Democrat candidates have paid Kabza’s firm more than $122,000 since March. Now it looks like his wife is pitching in to help make more.

Here’s the fundraising letter Danielson is sending around for Paula Dickerson, candidate for Senate District 25, and rancher Karl Hanlon running for Senate District 8, both of them Kabza clients.

That rates a solid 10 on the slimy scale to use one’s position as an elected official to financially benefit their spouse and ultimately themselves. 

Hanlon has so far paid Danielson’s husband more than $30,000 for consulting fees and nearly $7,000 for ads. Kabza’s company was also paid nearly $600 for fundraising expenses and charged Hanlon’s campaign several hundred dollars for office equipment and supplies.

Dickerson has only forked over about $500 to Kabza’s company for ads.
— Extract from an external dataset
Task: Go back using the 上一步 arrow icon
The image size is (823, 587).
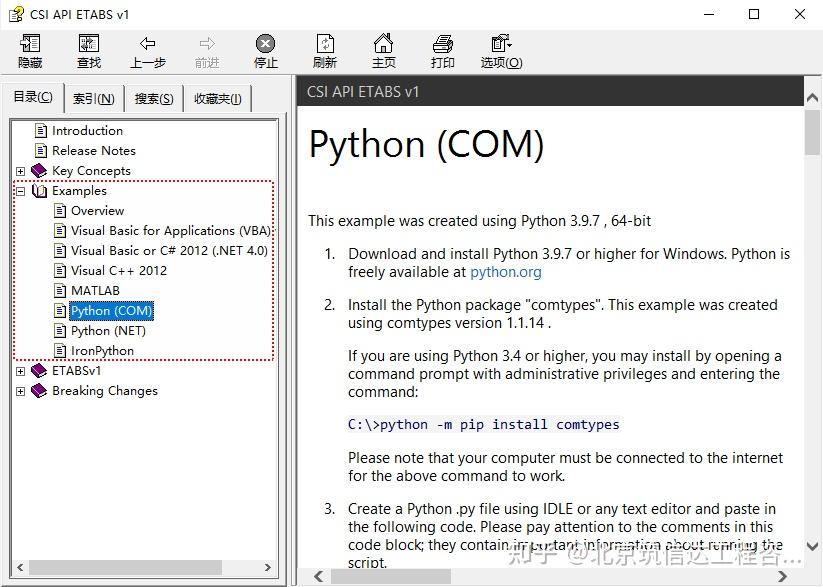Action: 148,50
Is that why Danielson is shilling for $25, $50, $100 donations?

Is it even legal for state senators to use their official title in correspondence like Danielson did to raise political campaign money that could ultimately make its way back into her purse?

PeakNation™ will recall Danielson is one of the so-called “Fab Five” Democrats featured by People magazine and Newsweek.

The women were bridesmaids in each other’s weddings and won state Senate seats in 2018.

People credited Danielson and her buddies for leading the Democrat Party to take control of the senate from Republicans.

“We were all in it together,” Jessie Danielson, a state representative who brought her toddler daughter on the campaign trail, tells PEOPLE. The wins, she says, were “pretty amazing.”

What’s amazing is how her husband is profiting.

For Democrats actually considering a donation to those candidates, keep in mind your hard-earned money might ultimately land with Danielson’s husband.

Kabza’s company this cycle is also consulting and doing ads for numerous Democrat state House candidates including Monica Duran’s bid in District 24, David Ortiz’s campaign in District 38, and John Ronquillo’s failed bid in District 40 Democratic primary.